言わずもがな、ジョンはディープ・パープルのオリジナルメンバーでイアン・ペイスと共にほぼ全てのDP作品に参加していると思う。
DPのメロディーメーカーはその多くがリッチー・ブラックモアに負っているところが多いと思うが、初期の3枚のアルバムでは、作曲もかなり担当していただろうし、何より、グループとオーケストラのためのコンチェルトは、彼の最大の作品だと思う。

以前にも書いたが、このロックバンドとオーケストラのための作品は、かなりいけていると思う。他のロックバンドとオーケストラの共演とはひと味違う。
展覧会の絵をELPが演奏したり、オケとバンドが分担して演奏するのとはわけが違い、最初から協奏曲として企図された作品だからだ。
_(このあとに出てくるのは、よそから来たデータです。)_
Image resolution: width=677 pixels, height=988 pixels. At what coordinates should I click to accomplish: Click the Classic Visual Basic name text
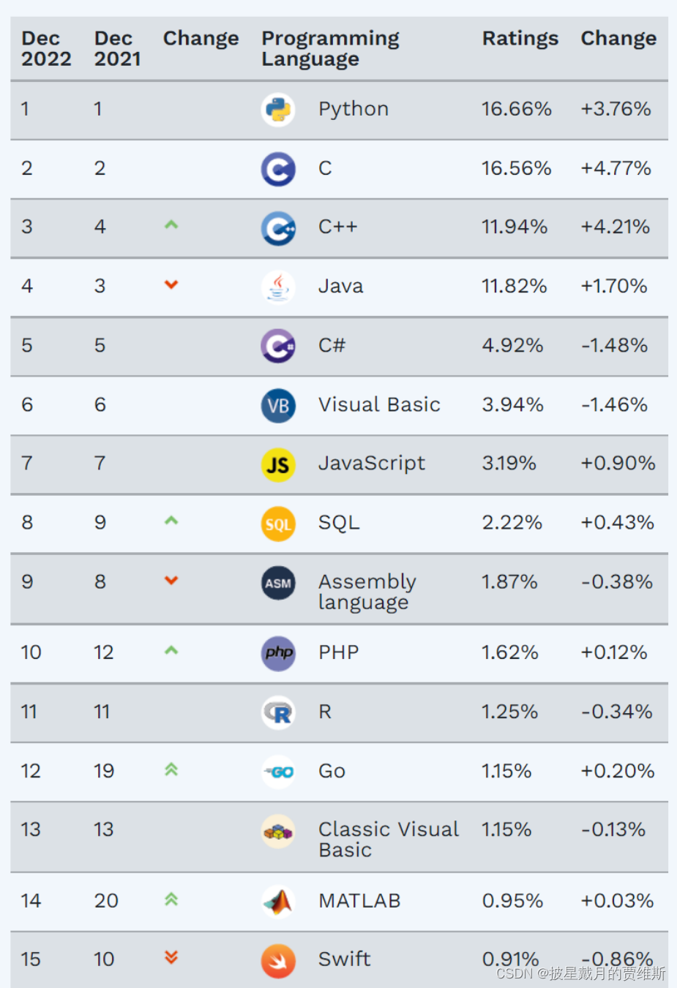coord(389,840)
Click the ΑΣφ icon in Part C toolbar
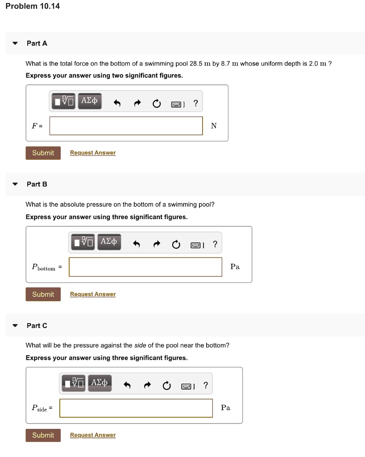 click(x=99, y=382)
これは純粋に協奏曲だし、面白い。
歴史的なクラシカルな作品と比べて作曲技法などのテクニカルな部分については、それなりの見方があるだろうが、個人的には非常によくできた作品だと思っている。
惜しむらくはこの曲が、ディープ・パープルの曲として存在するため、クラシックのように、様々なオケや指揮者演奏家によって取り上げられることがないことだ。
実際の所、オケとロックバンドというのは音量的な問題や、演奏スタイルの問題はあると思うが、実に惜しい。

DPは2度この曲のライブ盤を発売していて、1回は作品を発表した69年のロイヤル・フィル(指揮:マルコム・アーノルド)で、少々粗い演奏だが、熱気があっていい。
2度目は1999年、ギタリストがスティーヴ・モーズに変わったので、だいぶ印象も違うが、曲としてのまとまりや、オケの質は上がったように(ロイヤルフィルがだめなわけじゃないが)思えるが、69年の熱気はない。

いずれにしても、他のオケとバンドの組み合わせでも聴いてみたいと思うのだ。
現代音楽としては、かなりこてこてだが、バルトーク辺りの香も少しするし。

追悼に・・・・ホワイトスネイクの「Walking in the Shadow of the Blues」を。
あ、これもジョンのオルガンなかなかよいですよ。